One of the potential benefits of working in a network is the capacity to learn together quicker. Harold Jarche calls this “social learning” – the idea that learning and work happen as interconnected groups (e.g., networks.) In times of rapid change, we need information and feedback about innovations and what works and doesn’t to flow easily and quickly. When many people are connected together in bigger networks, the potential for this learning and sharing amplifies. For this to work, it takes people adopting an ethic of sharing their learning, essentially investing in the field.
I see writing a blog and sharing what I am doing in my work and learning as embodying the ethic of investing in the field. I use Twitter and Linked In to share when I write a new blog and to pass along links to other articles or resources I find valuable. In addition, I am a member of two list servs of facilitators, which I have found to be a great resource. In sum, I invest some time to share what I am learning, in a way that benefits the field, and I receive value learning when other people doing similar work who share share what they are learning. Essentially I benefit from their investment in the field.
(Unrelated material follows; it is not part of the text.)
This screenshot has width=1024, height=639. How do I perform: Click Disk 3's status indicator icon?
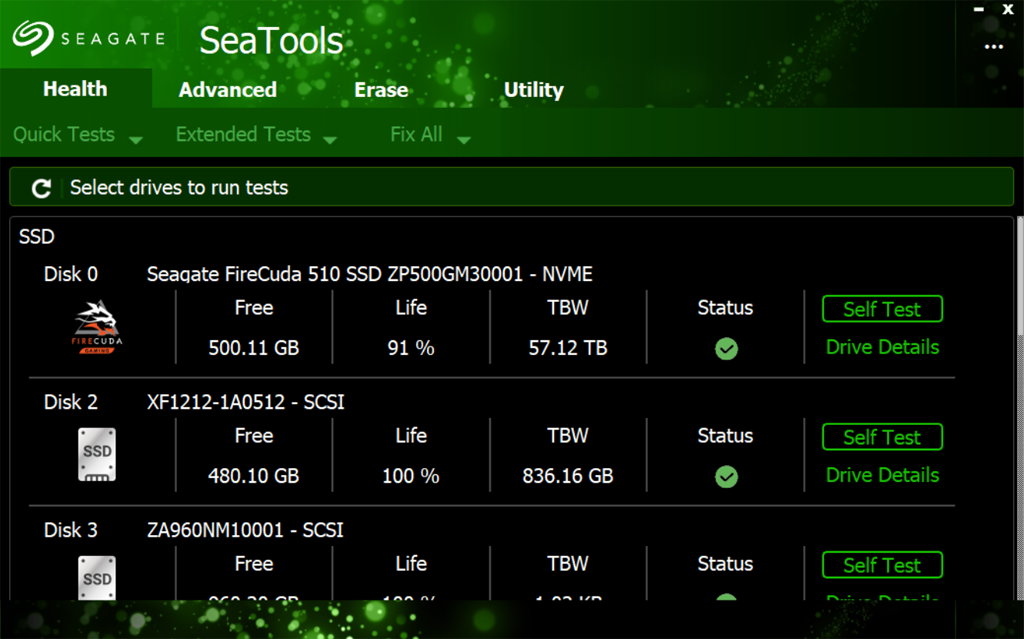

Last December, I wrote a blog that shared in detail the design and process I used to offer a keynote speech and a World Café in a community to raise awareness of collective impact and offer an experience of this type of collaboration. I shared a link to the story on the Art of Hosting list serv, which goes out to people all over the world. Soon after, I received an email that said “Thank you!” from a woman in Canada who I have never met:
I don’t know you but I am sooo grateful for your post in the latest AOH Digest!
I’ve have been working in similar endeavours as yourself, though not as extensively, perhaps. Recently I’ve been “lead” to help collective impact happen in my community. I’ve been contemplating and cogitating and “sleeping on” the design of a first gathering. I’d gotten to a point then got stuck.
Restless, I opened the latest AOH Digest and voila! there you were with this piece! Thank you for the confirmation of the intuitive direction and design that was emerging in my mind and heart and the very practical ideas contained in how you did things.
May you continue to have success with your work. I hope I can too, with the impetus you’ve given me.
It felt good to know that the time I invested in design of that event and writing the blog about it generated additional value out in the world. I resonated with her feeling of gratitude, thinking of times when I came upon information on line that complements and inspires my thinking. One of my more grateful moments is when I encounter an error message working on my computer, I click over to Google and type in the error code and up pops an answer step by step. Someone who encountered that problem before me, took the time to figure it out, and then invested in the field to share the steps to solve it.
As we consider how to “amplify our impact” and “scale what works,” this ethic and regular practice of investing in the field by sharing our learning is a simple contribution we each can make. As the former CEO of Hewlett Packard once said “If we knew what HP knows, we would be three times more powerful.”